Tal vez era el calor del baño, todo el vapor encerrado, pero toda mi piel se coloreó ante esa declaración y mi corazón empezó a latir mucho más rápido que de costumbre. Fui muy consciente de que ese hombre acababa de bañarme y vestirme, de verme desnuda.

Sin decir nada más, me llevó hasta la cama y me hizo sentarme para poder secarme el cabello, como siempre. Pero en lugar de hacerlo, se arrodilló frente a mí, tomó mis manos, las besó con lentitud y luego se quedó allí, en silencio por un largo rato.

Hasta que habló.

—No quiero que exista incomodidad entre nosotros —alzó la vista. Su rostro mantenía la serenidad, pero sus ojos... Sus ojos ardían.

Mientras él me acomodaba entre las sábanas y su mano rozaba mi muslo sano con una ternura inocente, le solté:

—Quiero dar fin al matrimonio.

Se detuvo. Su mano se quedó suspendida en el aire, a medio camino de las mantas.

—¿Por qué?

Miré a otro lado.

—Porque no es real y porque no nos conocemos. Yo... quiero irme a mi país.

Con un suspiro hondo, se sentó a mi lado. La cama se hundió suavemente ante su peso. Tomó mi mano y la sostuvo entre las suyas. Con el pulgar trazó círculos lentos sobre mi piel.

—No pretendo retenerte, si en verdad deseas irte. Pero tampoco quiero que estés sola. No ahora.

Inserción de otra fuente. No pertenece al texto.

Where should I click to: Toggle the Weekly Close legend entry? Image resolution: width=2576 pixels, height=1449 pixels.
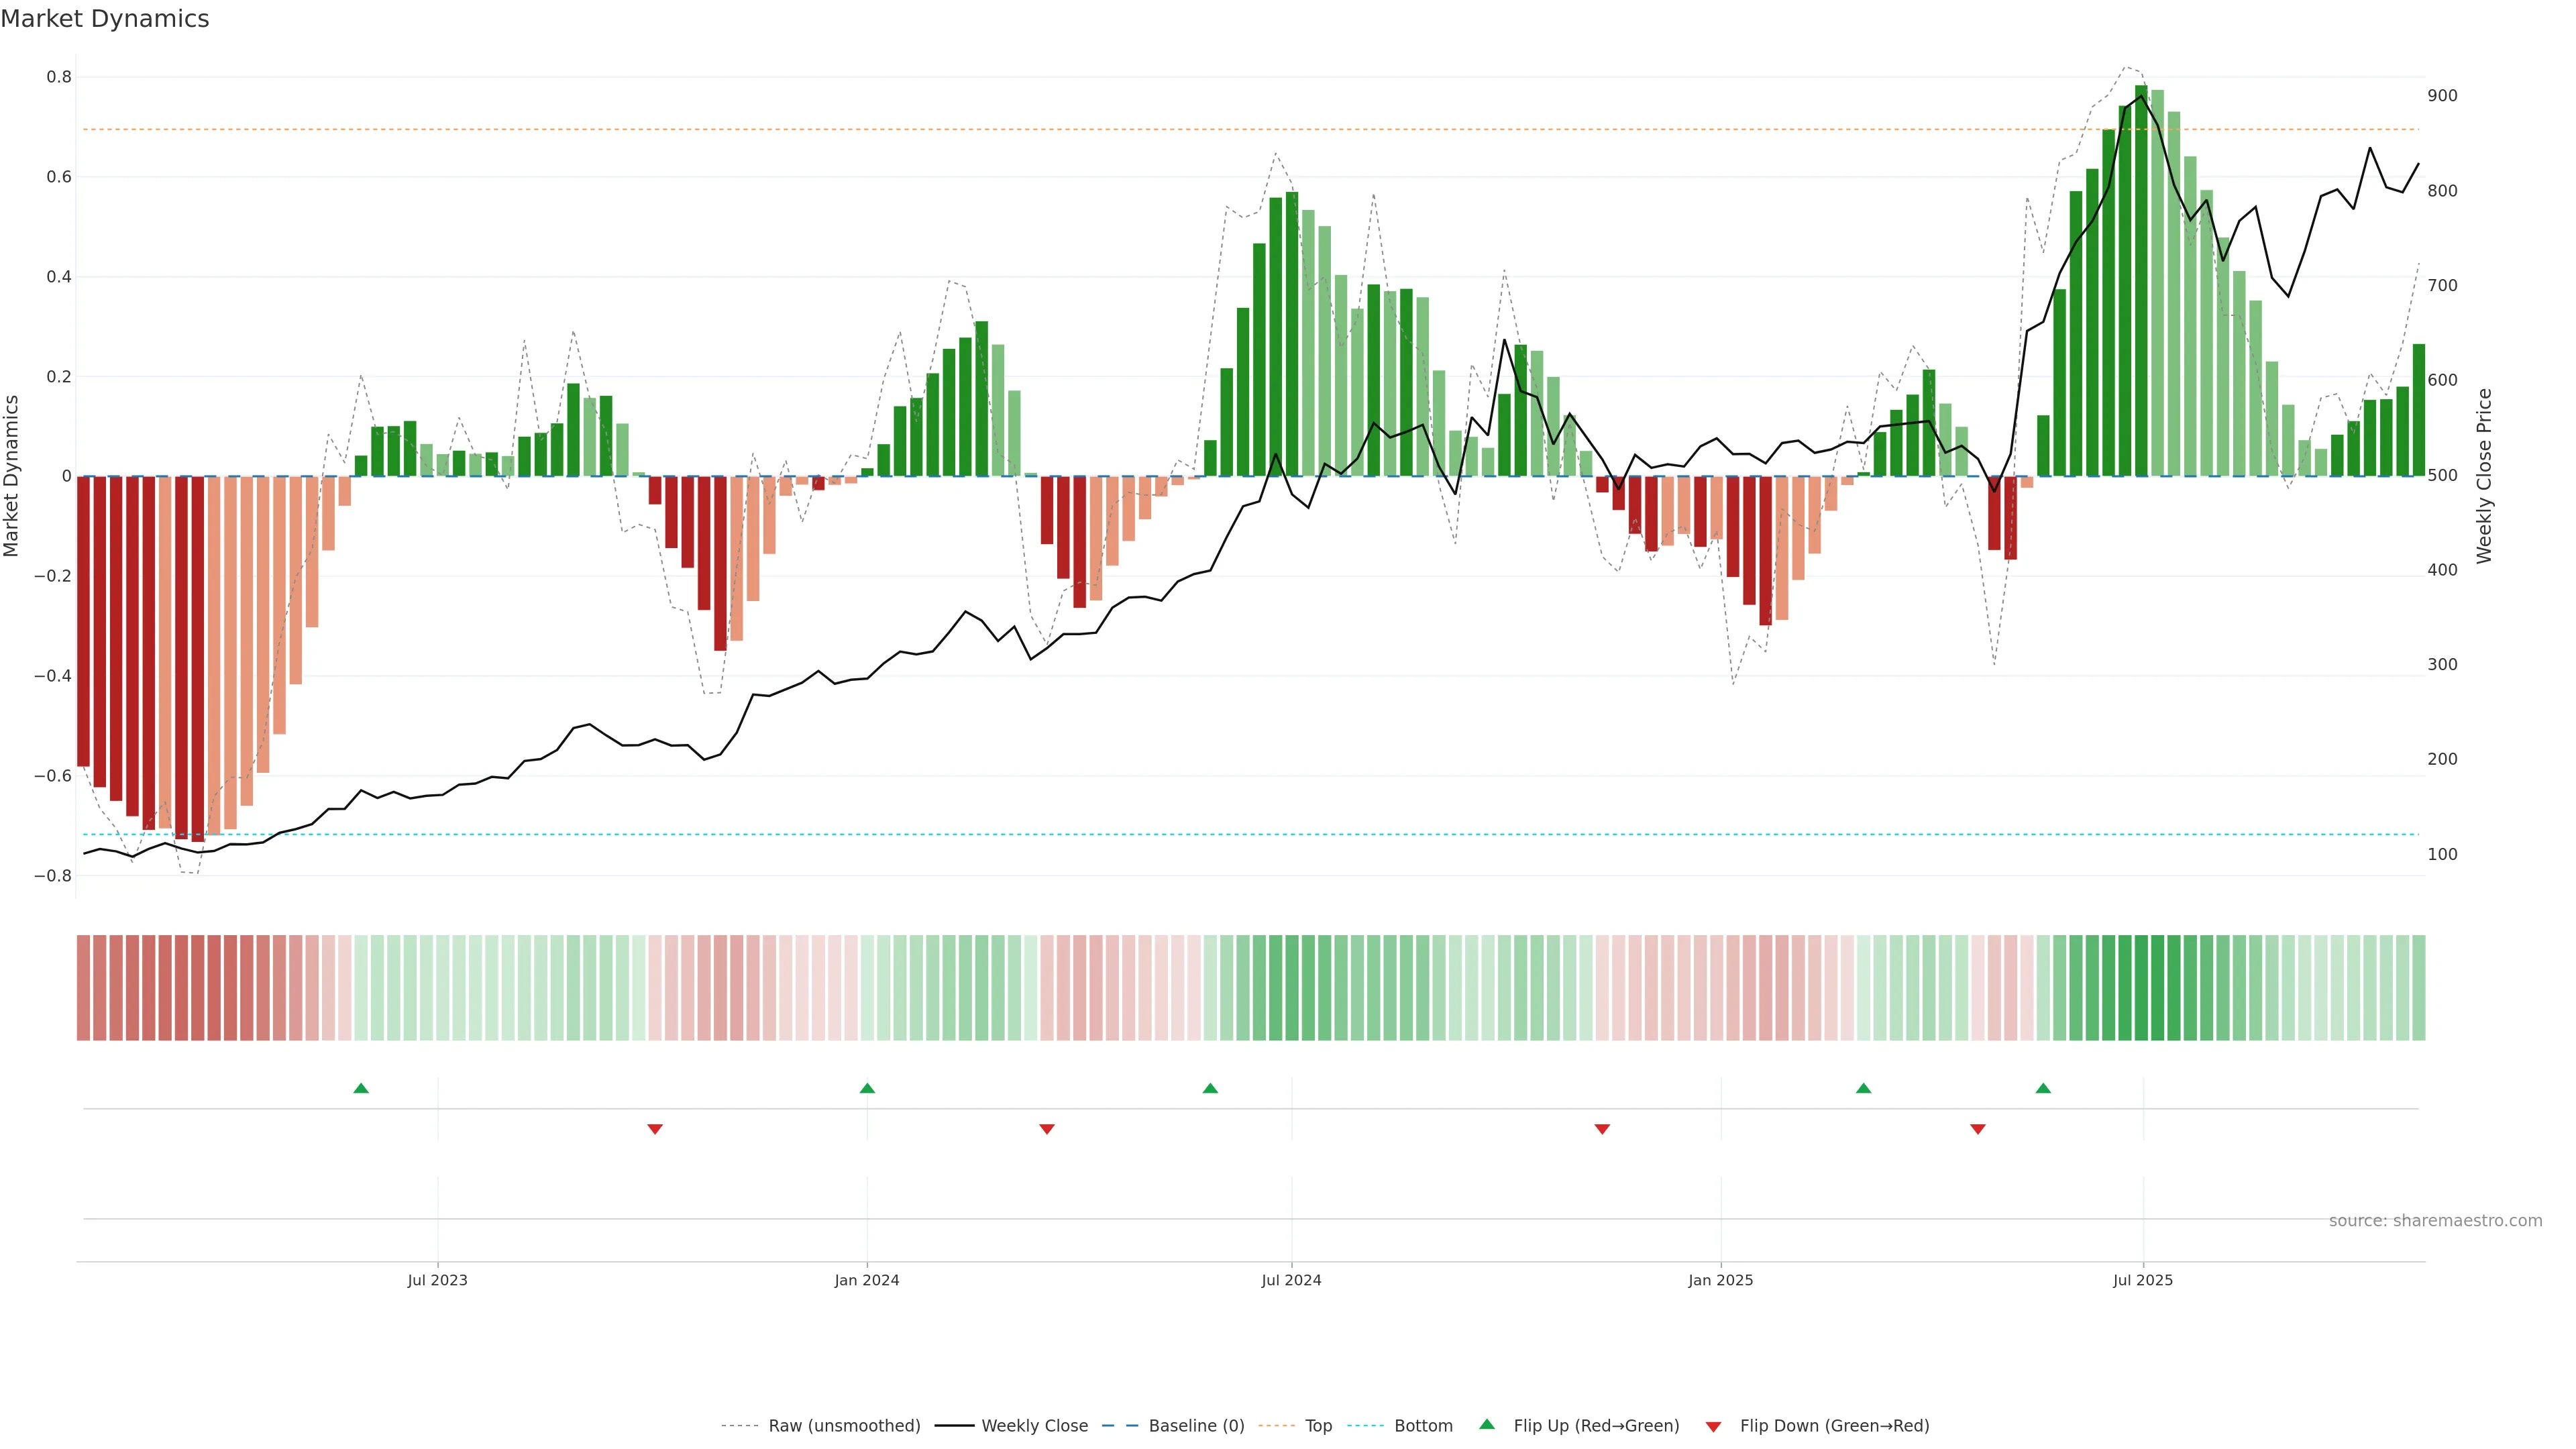tap(1034, 1426)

Busqué su rostro. Estaba sereno, pero sus ojos brillaban con algo que no supe definir.

—Ya estoy mejor. Creo que puedo irme.

Se burló por lo bajo, con una sonrisa ronca y paciente.

—Annastasia, no puedes caminar sin ayuda —me explicó con calma—. No puedes valerte por ti misma. ¿Cómo puedo dejarte que te marches así, cuando yo fui el responsable?

Me quedé en silencio. Y él aprovechó mis dudas para acercar su rostro al mío y, con la mano que no sostenía una de las mías, acarició los negros cabellos aún húmedos que caían sobre mis mejillas.

—Quiero ocuparme de ti. Personalmente. Solo mientras te recuperas.

Por primera vez, lo observé con detenimiento. Era imposible ignorar la presencia de un hombre como ese: media casi 2 metros, hombros anchos y espalda recta, el torso atlético insinuado bajo la tela impecable de sus perfectas camisas formales. Poseía una atracción que no pedía consentimiento: una belleza radical. Todo en él llamaba.  Y sus ojos... los ojos de ese hombre eran dos extraños pozos sin fondo, que parecían alertarme sobre él. 

Cuando me miraba, parecían contener algo más que solo preocupación y compromiso. 

—Cuando ya no me necesites en absoluto, con gusto te llevaré yo mismo al aeropuerto, ¿te parece un buen trato? Mantengamos este matrimonio solo hasta que ya no necesites un tutor legal y puedas retomar la vida que tenías, ¿te parece, Anna?